Lane Powell is one local firm who has committed a good deal of content to JD Supra, according to Cuyler as evidenced in the firm’s online profile. http://www.jdsupra.com/profile/LanePowell_docs/
The Final Verdict Awaits
Clearly, the time is now for the region’s legal profession to leverage the opportunities that exist in Local, Social and multimedia distribution. Therre has never been a better time, nor will be there a more sorely missed opportunity.

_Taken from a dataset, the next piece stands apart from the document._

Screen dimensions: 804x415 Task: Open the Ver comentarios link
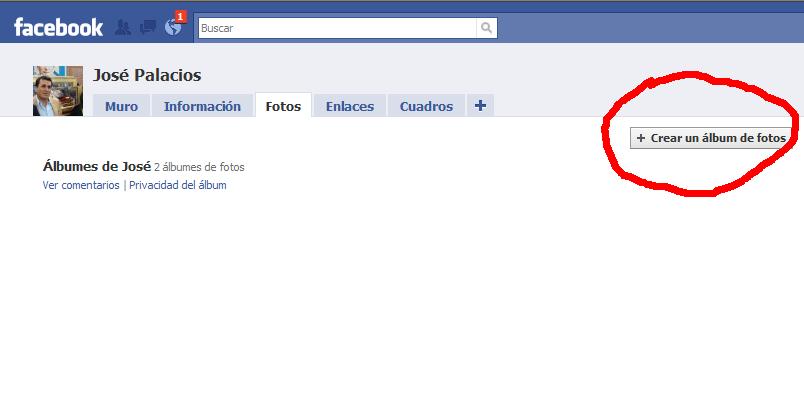point(81,185)
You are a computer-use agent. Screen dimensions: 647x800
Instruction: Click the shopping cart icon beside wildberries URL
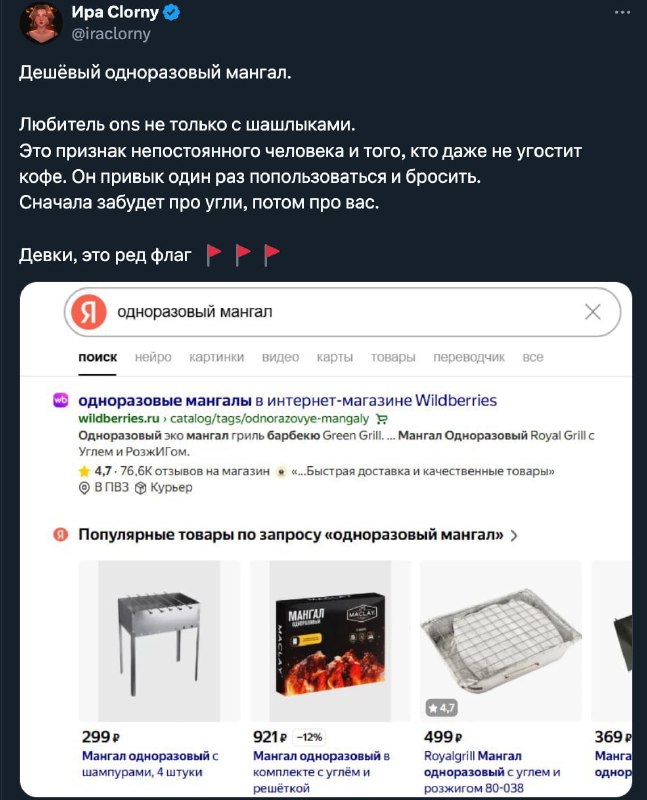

The SearchWrite company, which provides in-house training for attorneys and legal marketers in search and social media, has shown where early movers have a distinct advantage. “Getting ahead of Local listings on the multiplicity of vertical engines, local mapping sites, business portals, and city guides with positive client reviews is going to be decisive in the new re-ranking formula of Google, Bing and Yahoo, said SearchWrite president Larry Sivitz. The firm’s latest efforts involve pushing the envelope in online legal marketing for a new author in the field of Collaborative Law with a unique online book tour that unfolds on UStream. “RSS syndication of video content over new cable TV channels via Roku and Boxee are another new frontier for our clients,” said Sivitz whose new book “SEO Power Tweets” was just released in an electronic edition and is available on on the firm’s Website http://www.searchwrite.com
Perkins Coie’s Julie Caplan may have best summed the situation ahead: “It’s a challenge for us to make sure that we are doing as much research, combing as many sites and being as up to date as we possibly can to meet the needs of the clients who are communicating on those various platforms. We want to best advise our lawyers on what they need to do to capitalize on that!” [24×7]
Reporter Hayley Puhn contributed to this article.